Tampa Bay Bucs quarterback Jameis Winston is just one of the NFL players who have recently undergone PRP therapy. Winston sat out three games after suffering a shoulder injury in a game at Arizona in October. Even though he continued to play for several weeks after the injury, the decision was finally made to pull him from the starting roster in order to give his ailing shoulder time to heal. During his time off, he received PRP injections.
Winston returned from his injury in late November with the all-clear from team doctors. By all accounts, his injured shoulder appears to be completely fine. He and his doctors credit his quick recovery to the PRP treatments.
Not New Medicine
Recent media coverage has given some consumers the impression that PRP therapy is a revolutionary new medical procedure. It may be revolutionary, but it is far from new. PRP therapy has been used in various medical applications for decades. For example, surgeons have long employed PRP therapy to promote wound healing after surgical procedures.
The thing about PRP therapy is that it has been getting a lot of news coverage over the last four or five years. Behind all that news coverage are the professional athletes who choose it as a means of getting back on the field after injury. Over the years, thousands of athletes representing nearly every sport have undergone PRP therapy.
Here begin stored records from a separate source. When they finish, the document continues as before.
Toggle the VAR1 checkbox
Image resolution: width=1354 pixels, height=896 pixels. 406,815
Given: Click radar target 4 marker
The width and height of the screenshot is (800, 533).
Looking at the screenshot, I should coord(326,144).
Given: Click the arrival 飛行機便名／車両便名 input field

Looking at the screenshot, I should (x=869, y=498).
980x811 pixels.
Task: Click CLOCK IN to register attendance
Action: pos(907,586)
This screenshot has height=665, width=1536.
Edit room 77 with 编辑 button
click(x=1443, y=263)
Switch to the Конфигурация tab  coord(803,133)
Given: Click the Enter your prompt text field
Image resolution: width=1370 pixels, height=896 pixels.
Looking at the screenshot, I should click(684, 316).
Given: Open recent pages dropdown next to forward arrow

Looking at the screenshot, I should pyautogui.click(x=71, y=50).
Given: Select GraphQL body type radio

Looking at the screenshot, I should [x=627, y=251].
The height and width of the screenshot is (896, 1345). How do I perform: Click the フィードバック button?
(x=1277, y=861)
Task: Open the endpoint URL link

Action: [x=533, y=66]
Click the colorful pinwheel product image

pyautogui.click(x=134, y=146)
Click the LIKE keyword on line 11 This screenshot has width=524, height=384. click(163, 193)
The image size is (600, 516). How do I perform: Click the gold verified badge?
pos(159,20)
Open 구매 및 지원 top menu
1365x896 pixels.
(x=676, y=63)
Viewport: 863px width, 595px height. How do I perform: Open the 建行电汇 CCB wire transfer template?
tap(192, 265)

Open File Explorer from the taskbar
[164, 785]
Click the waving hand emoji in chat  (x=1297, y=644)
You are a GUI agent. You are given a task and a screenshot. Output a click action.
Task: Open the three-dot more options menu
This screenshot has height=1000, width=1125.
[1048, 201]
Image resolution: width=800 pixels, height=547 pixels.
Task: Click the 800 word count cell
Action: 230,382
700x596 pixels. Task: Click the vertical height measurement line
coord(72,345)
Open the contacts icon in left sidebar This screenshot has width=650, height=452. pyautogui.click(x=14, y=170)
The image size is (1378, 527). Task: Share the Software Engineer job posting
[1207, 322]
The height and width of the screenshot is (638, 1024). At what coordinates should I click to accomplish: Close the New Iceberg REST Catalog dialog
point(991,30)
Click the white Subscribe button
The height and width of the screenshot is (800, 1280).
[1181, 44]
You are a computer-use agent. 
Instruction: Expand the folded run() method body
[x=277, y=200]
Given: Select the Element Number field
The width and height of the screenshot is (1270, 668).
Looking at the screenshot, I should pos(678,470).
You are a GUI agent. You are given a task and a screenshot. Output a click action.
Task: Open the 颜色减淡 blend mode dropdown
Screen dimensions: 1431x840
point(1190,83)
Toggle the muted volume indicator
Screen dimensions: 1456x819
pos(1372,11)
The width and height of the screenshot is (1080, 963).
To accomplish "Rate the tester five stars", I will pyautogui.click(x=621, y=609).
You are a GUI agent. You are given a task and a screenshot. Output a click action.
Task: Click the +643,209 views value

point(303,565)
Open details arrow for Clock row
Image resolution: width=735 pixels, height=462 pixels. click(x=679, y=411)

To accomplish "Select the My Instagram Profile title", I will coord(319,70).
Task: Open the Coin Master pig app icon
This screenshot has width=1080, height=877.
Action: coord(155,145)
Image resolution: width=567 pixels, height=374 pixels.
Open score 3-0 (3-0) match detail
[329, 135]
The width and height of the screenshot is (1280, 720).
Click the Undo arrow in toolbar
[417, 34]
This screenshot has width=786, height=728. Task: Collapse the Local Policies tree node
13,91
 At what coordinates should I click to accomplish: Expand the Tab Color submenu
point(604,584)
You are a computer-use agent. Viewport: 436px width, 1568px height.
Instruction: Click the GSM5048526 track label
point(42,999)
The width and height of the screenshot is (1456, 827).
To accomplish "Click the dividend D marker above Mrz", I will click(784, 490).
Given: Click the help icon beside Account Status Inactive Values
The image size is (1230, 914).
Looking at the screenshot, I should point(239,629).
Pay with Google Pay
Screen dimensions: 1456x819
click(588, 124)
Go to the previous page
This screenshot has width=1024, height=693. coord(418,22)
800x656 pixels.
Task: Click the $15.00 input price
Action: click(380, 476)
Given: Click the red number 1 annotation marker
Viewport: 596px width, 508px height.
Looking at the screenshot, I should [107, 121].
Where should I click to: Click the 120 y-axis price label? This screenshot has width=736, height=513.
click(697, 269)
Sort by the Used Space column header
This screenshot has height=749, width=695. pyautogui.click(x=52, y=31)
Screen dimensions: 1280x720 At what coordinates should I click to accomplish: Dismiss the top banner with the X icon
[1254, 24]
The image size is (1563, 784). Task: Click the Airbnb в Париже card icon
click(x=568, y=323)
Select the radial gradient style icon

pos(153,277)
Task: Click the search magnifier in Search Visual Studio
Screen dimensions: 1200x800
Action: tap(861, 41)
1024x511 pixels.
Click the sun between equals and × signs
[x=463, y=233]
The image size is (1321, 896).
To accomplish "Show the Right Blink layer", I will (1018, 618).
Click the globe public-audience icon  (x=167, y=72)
Anyone who wants to know just how prevalent PRP therapy is in professional sports need only keep an eye on the sports page of the local newspaper. Come spring there will be plenty of stories about baseball players opting for PRP therapy after being injured in spring training. There will be hockey and basketball players considering the therapy in anticipation of pending playoffs.
Of course, there will be Olympic athletes who find themselves injured this February. Some of them will undergo PRP therapy as part of their recovery. Still others will only be competing in February because they received treatments in the months leading up to the Olympics.
Football Perfect Proving Ground
The point of basing this post on NFL players receiving PRP therapy is to demonstrate that pro football is a perfect proving ground for the efficacy of the treatments. Few other professional sports generate the kinds of devastating injuries football players experience. If PRP therapy can help them get back on the field more quickly, it can help athletes in just about any sport.
Taking things one step further, PRP therapy that is good enough for athletes is also good enough for weekend warriors who injure themselves in pickup games. It is good enough for the average man on the street just looking for some relief from osteoarthritis pain.
PRP is all around us, according to Advanced Regenerative Medicine Institute (ARMI), a Utah company that trains doctors in regenerative medicine procedures. And it transcends pro sports.
Late December is PRP season in the NFL. As injuries mount over the weeks, players turn to regenerative medicine therapies to help them more quickly recover from injuries. They are examples of what such therapies can do for all of us.